Exercise aim: Your answer must consist solely of the line containing "Onde ficar em" and all subsequent lines through the end of the entries, reproduced exactly.
··· Provided records ···
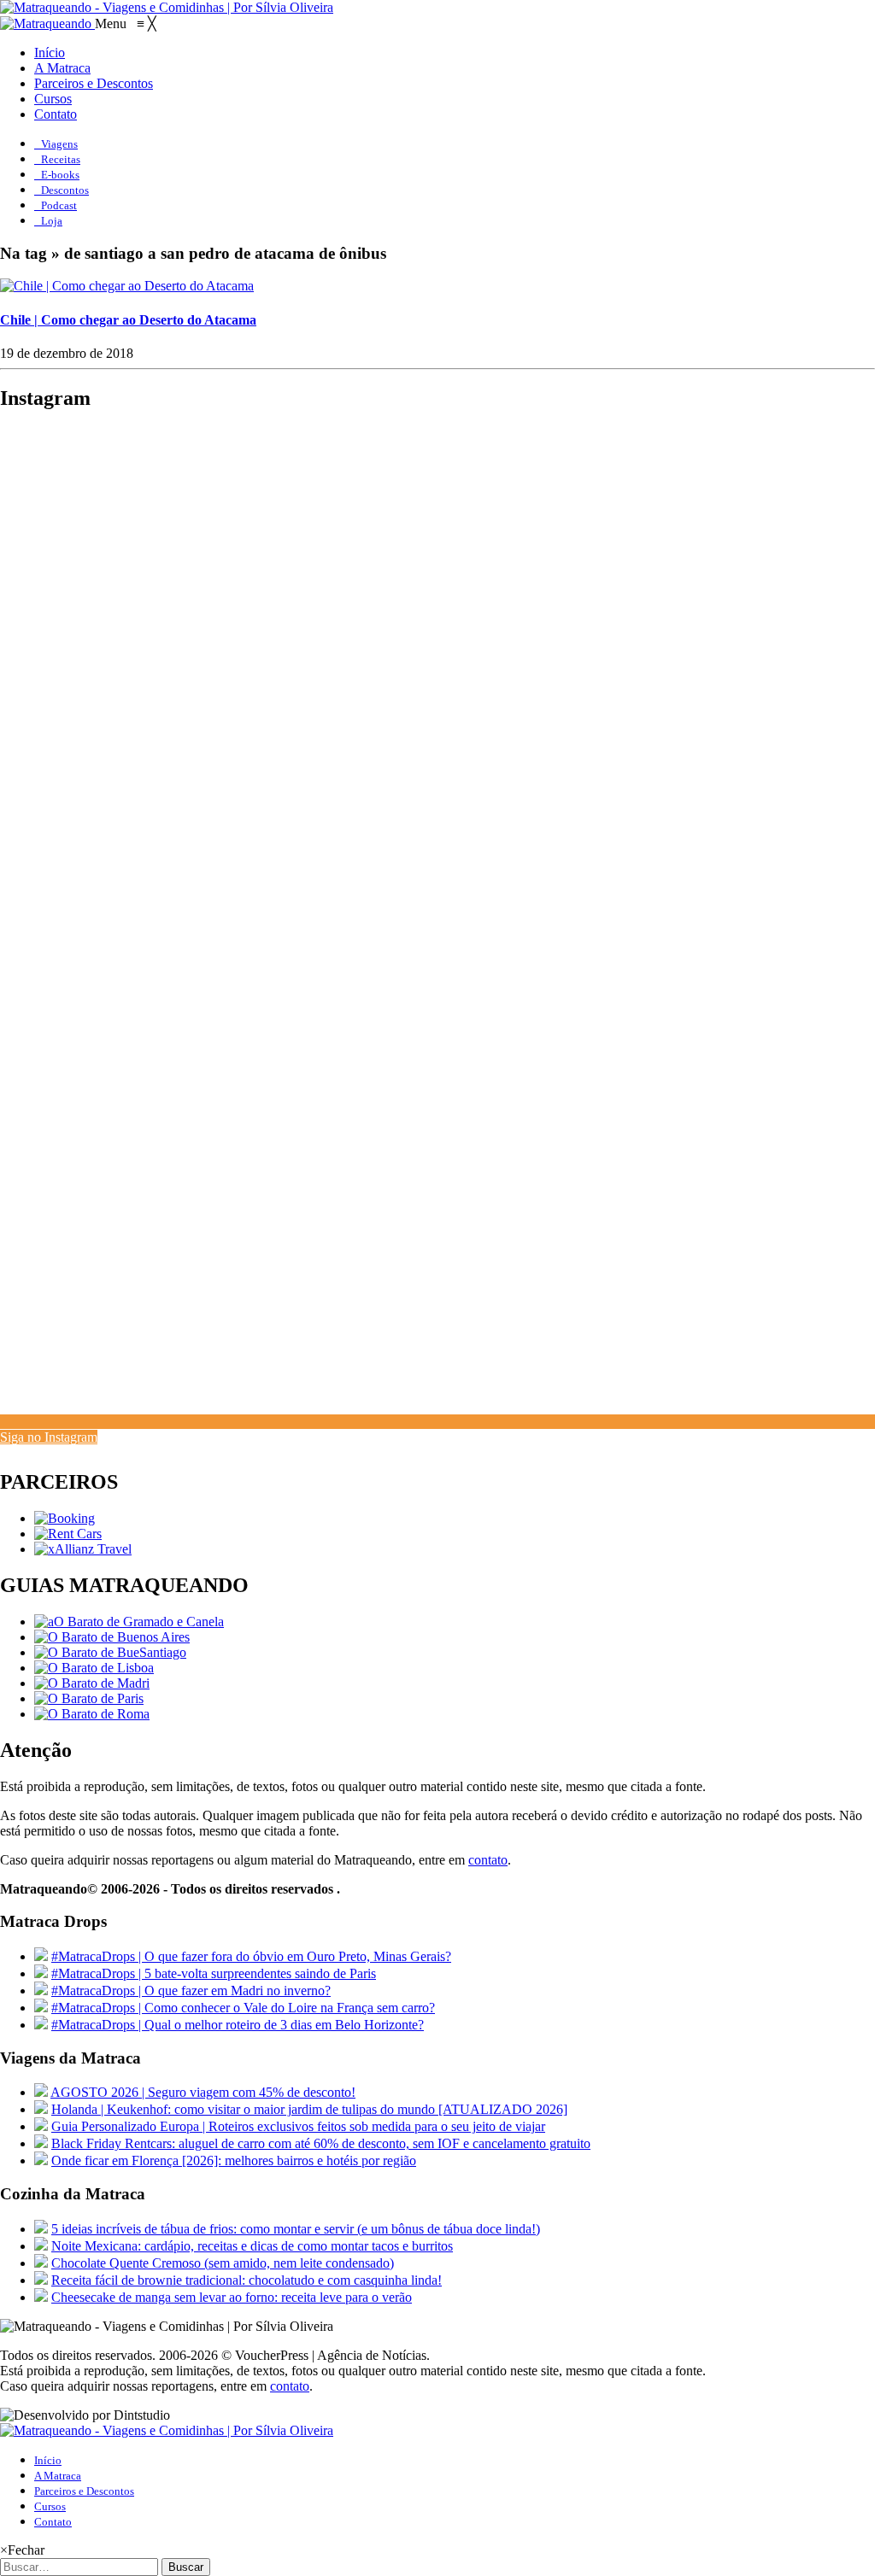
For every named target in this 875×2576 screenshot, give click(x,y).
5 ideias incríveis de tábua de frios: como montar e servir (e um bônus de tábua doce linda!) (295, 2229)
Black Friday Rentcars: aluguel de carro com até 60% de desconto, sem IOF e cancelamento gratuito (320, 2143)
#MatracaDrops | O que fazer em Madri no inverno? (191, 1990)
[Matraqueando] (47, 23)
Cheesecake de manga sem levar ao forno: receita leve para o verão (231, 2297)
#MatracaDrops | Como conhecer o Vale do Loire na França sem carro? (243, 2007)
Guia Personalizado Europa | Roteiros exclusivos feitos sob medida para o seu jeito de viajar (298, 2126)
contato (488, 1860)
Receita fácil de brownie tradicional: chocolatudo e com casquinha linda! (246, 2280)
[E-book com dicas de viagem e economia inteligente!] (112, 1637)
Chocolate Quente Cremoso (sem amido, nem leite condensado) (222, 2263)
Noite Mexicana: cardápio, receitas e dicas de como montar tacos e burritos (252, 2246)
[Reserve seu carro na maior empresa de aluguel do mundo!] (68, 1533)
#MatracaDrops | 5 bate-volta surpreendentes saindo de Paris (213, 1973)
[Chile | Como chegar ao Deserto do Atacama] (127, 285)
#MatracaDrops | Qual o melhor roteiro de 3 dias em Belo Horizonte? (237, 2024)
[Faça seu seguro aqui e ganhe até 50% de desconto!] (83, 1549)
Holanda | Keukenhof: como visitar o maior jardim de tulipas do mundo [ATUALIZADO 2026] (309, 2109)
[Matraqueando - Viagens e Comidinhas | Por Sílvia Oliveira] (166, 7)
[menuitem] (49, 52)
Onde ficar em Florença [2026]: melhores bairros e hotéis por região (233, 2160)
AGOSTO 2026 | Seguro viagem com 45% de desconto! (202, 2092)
···
Output for this task:
Onde ficar em Florença [2026]: melhores bairros e hotéis por região (233, 2160)
AGOSTO 2026 | Seguro viagem com 45% de desconto! (202, 2092)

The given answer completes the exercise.